**Data records**
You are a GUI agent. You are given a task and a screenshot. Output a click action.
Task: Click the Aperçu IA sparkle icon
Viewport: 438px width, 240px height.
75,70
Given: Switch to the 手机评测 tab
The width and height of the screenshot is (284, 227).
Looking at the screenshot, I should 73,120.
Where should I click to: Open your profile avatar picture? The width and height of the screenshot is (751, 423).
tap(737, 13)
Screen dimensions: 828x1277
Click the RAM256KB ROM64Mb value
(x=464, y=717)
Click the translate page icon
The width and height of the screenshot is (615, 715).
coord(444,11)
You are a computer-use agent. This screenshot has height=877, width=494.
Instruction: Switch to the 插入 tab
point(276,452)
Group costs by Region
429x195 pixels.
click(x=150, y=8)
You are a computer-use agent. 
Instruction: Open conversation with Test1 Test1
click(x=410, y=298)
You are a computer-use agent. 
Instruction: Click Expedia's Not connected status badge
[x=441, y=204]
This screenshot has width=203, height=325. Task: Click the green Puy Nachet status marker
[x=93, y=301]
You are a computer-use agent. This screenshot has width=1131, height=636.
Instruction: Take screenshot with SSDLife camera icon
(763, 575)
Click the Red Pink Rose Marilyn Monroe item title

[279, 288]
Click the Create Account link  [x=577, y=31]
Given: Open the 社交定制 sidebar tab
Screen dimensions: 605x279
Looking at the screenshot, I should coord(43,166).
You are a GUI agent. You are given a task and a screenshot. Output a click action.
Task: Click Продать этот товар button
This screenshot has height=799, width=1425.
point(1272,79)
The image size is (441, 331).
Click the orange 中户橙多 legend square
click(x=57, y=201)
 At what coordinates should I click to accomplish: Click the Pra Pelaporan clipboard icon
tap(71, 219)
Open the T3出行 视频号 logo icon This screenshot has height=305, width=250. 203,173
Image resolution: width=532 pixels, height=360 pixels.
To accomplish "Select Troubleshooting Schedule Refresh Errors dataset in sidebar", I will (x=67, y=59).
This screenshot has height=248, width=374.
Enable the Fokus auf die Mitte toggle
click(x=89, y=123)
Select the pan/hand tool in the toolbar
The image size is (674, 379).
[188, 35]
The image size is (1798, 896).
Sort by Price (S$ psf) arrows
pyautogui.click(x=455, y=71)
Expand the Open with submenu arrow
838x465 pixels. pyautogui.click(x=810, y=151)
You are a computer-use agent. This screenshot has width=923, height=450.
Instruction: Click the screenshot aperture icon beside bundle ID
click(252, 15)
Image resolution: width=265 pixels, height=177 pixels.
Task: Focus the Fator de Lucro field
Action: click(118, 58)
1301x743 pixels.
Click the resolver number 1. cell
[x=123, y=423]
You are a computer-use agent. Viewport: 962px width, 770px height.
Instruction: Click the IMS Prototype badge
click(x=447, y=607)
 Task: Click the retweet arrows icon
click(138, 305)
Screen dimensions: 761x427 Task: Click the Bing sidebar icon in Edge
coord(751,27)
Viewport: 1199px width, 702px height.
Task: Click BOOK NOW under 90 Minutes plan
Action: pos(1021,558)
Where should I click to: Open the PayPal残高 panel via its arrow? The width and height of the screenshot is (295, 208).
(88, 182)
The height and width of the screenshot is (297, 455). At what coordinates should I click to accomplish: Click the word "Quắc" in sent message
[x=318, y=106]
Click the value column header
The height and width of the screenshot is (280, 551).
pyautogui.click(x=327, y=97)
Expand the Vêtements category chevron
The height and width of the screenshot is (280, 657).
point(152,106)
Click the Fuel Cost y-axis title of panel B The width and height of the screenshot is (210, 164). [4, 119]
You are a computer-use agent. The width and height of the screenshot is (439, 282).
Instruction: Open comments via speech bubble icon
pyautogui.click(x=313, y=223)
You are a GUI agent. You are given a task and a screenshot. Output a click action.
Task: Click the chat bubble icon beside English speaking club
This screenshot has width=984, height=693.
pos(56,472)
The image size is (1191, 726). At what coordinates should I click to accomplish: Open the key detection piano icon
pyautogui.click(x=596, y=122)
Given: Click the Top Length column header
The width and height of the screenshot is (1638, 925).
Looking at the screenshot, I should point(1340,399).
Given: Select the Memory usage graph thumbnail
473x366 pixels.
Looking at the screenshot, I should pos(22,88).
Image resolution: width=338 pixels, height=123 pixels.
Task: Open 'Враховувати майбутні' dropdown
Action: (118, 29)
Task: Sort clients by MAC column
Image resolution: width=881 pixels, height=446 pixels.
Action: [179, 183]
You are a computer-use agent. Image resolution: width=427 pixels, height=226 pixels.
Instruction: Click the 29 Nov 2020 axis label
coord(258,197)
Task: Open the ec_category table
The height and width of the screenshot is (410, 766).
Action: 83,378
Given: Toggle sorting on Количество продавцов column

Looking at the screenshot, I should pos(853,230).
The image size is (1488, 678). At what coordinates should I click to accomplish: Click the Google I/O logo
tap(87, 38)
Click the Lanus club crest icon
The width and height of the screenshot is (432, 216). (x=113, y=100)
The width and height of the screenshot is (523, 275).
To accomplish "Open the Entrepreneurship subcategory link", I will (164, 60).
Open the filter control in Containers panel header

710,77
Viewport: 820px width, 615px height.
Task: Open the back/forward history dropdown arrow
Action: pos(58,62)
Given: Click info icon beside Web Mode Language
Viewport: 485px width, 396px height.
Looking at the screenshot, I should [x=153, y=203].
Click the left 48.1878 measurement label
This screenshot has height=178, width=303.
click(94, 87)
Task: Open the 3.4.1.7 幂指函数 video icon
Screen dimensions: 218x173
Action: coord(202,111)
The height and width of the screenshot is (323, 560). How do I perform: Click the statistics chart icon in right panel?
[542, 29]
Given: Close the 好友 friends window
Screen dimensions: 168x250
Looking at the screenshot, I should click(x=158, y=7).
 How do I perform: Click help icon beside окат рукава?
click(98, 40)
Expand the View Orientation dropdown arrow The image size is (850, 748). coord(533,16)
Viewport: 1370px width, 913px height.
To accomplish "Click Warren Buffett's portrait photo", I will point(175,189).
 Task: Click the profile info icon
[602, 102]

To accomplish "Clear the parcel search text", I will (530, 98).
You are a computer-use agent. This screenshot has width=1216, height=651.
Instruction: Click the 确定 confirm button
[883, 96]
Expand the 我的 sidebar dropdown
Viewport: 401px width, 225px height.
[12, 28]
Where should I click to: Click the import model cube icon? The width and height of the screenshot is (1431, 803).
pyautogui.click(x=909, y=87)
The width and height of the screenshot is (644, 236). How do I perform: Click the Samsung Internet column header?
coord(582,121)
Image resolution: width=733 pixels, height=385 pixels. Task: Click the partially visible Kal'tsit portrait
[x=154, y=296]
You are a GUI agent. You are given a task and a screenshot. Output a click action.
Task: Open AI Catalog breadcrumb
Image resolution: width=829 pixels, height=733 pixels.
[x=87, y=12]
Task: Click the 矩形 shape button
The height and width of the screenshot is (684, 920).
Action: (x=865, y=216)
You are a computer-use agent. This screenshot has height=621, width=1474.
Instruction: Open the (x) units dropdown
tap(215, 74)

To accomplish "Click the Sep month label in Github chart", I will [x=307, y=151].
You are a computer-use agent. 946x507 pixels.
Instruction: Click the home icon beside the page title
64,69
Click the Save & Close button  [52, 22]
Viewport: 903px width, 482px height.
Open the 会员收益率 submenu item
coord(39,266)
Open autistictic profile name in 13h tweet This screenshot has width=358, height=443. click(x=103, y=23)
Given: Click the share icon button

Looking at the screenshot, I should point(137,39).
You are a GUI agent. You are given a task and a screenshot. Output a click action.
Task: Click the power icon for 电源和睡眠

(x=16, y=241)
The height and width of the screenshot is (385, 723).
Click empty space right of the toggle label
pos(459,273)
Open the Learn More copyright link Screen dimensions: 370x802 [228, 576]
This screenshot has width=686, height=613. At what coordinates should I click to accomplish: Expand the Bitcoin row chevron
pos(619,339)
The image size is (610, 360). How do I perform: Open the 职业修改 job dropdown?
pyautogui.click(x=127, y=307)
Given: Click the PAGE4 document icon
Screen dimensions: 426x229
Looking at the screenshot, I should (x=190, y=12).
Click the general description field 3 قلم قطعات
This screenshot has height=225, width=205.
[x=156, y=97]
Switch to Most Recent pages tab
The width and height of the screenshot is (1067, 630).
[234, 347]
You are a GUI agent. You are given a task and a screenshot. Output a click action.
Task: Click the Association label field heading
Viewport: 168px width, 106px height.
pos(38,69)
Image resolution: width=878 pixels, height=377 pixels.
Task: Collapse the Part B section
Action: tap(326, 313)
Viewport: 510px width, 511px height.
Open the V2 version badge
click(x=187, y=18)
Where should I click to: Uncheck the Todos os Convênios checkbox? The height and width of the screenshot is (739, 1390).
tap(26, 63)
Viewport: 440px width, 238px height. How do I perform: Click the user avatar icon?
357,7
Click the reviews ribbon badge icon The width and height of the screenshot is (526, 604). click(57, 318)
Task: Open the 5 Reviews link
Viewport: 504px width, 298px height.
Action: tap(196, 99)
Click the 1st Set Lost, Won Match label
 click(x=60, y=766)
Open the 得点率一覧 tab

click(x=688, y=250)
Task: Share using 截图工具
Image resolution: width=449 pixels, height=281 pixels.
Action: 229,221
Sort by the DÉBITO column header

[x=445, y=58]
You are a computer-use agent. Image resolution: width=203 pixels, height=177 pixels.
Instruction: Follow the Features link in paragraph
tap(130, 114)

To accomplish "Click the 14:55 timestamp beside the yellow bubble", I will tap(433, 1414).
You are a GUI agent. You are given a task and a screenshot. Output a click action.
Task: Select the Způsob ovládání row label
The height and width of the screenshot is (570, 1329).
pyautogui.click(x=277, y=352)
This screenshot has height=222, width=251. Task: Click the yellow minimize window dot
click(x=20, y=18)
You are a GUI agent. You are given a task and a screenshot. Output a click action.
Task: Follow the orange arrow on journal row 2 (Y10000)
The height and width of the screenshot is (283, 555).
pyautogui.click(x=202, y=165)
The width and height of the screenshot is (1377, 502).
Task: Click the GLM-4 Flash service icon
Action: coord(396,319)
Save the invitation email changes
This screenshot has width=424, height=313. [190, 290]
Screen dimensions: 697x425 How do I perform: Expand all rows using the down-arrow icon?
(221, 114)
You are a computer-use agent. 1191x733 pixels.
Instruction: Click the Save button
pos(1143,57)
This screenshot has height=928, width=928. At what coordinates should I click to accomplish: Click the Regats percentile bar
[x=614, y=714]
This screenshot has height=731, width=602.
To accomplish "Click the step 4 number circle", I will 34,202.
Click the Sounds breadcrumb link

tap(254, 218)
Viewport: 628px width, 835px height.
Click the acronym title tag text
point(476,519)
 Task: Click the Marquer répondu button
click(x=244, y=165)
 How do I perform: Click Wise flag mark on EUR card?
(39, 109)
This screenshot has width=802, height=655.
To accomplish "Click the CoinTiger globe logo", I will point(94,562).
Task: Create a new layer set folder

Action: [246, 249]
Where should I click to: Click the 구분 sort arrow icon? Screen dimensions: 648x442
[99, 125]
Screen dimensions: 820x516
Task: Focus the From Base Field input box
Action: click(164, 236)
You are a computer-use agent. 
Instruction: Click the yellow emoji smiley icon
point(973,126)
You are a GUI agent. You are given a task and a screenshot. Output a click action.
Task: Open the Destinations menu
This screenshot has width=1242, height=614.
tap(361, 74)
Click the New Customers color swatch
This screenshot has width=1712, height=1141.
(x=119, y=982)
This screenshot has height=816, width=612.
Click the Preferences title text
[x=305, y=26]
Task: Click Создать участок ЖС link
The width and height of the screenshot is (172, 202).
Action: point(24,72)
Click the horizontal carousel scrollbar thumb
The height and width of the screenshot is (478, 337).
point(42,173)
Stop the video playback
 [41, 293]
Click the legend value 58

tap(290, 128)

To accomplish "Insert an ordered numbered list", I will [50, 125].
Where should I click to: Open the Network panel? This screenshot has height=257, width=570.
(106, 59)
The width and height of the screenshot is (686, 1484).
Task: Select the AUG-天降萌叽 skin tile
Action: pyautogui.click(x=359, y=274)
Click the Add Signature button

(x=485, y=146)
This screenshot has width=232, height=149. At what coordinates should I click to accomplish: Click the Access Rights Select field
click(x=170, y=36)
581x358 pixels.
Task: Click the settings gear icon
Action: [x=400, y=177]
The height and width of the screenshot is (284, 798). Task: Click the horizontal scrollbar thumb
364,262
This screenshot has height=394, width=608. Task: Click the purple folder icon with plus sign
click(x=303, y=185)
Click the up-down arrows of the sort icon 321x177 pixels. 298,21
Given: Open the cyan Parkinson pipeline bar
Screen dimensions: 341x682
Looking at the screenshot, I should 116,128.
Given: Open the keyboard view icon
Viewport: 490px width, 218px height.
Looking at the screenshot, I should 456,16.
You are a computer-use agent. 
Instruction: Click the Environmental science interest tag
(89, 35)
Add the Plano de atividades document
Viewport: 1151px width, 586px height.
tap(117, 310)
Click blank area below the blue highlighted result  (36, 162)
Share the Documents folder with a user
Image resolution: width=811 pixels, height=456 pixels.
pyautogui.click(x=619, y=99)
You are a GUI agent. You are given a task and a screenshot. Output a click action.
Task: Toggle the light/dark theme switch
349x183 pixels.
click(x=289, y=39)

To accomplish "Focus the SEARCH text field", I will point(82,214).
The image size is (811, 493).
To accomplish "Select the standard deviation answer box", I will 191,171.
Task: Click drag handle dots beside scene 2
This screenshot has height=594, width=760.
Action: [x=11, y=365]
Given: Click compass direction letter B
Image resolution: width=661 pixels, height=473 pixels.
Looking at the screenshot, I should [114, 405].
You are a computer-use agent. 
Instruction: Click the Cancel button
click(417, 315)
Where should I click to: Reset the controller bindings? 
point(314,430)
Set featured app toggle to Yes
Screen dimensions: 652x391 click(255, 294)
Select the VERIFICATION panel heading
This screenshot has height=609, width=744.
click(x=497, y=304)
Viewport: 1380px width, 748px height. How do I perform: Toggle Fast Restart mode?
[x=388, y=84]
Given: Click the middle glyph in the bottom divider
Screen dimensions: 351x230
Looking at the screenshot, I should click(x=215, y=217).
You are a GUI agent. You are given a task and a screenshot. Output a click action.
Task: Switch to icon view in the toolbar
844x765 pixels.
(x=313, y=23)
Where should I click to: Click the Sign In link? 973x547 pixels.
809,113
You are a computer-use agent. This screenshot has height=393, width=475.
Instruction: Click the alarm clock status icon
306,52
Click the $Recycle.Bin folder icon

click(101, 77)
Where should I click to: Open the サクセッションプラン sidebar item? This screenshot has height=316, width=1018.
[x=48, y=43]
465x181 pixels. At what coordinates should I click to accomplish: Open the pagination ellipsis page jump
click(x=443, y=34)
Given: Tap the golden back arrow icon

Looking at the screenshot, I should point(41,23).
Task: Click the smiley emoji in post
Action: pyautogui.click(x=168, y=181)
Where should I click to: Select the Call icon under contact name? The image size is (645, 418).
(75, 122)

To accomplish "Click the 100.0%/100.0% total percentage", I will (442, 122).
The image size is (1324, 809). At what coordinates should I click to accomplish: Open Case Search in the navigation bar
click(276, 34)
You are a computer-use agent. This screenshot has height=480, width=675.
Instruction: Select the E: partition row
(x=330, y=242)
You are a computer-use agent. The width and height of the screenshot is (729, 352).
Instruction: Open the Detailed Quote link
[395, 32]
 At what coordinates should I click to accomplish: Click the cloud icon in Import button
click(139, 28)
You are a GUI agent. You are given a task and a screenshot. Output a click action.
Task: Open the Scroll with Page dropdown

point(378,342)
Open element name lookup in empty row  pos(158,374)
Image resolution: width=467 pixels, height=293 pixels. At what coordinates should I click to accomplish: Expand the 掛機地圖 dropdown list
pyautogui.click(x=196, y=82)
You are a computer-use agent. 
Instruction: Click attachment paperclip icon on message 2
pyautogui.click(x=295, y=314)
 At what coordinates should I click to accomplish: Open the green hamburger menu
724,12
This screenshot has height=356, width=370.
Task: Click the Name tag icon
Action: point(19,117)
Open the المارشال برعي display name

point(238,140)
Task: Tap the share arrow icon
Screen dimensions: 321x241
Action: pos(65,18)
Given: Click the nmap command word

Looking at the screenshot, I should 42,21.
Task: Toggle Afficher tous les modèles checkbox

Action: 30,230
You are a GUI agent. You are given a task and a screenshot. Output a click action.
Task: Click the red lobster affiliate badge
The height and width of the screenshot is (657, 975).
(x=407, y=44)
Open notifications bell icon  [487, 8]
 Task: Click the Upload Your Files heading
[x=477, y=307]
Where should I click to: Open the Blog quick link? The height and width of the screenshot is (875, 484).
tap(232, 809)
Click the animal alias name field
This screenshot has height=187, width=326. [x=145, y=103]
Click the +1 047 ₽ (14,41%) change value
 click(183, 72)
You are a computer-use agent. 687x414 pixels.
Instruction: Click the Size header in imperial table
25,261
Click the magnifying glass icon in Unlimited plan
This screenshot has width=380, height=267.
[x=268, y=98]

**Activity**
Would you please write out, exactly and with no other lines, the stretch of the listing above from the line containing "Instruction: Click the Environmental" through the line containing "Given: Click the middle"?

**Result below**
Instruction: Click the Environmental science interest tag
(89, 35)
Add the Plano de atividades document
Viewport: 1151px width, 586px height.
tap(117, 310)
Click blank area below the blue highlighted result  (36, 162)
Share the Documents folder with a user
Image resolution: width=811 pixels, height=456 pixels.
pyautogui.click(x=619, y=99)
You are a GUI agent. You are given a task and a screenshot. Output a click action.
Task: Toggle the light/dark theme switch
349x183 pixels.
click(x=289, y=39)

To accomplish "Focus the SEARCH text field", I will point(82,214).
The image size is (811, 493).
To accomplish "Select the standard deviation answer box", I will 191,171.
Task: Click drag handle dots beside scene 2
This screenshot has height=594, width=760.
Action: [x=11, y=365]
Given: Click compass direction letter B
Image resolution: width=661 pixels, height=473 pixels.
Looking at the screenshot, I should [114, 405].
You are a computer-use agent. 
Instruction: Click the Cancel button
click(417, 315)
Where should I click to: Reset the controller bindings? 
point(314,430)
Set featured app toggle to Yes
Screen dimensions: 652x391 click(255, 294)
Select the VERIFICATION panel heading
This screenshot has height=609, width=744.
click(x=497, y=304)
Viewport: 1380px width, 748px height. How do I perform: Toggle Fast Restart mode?
[x=388, y=84]
Given: Click the middle glyph in the bottom divider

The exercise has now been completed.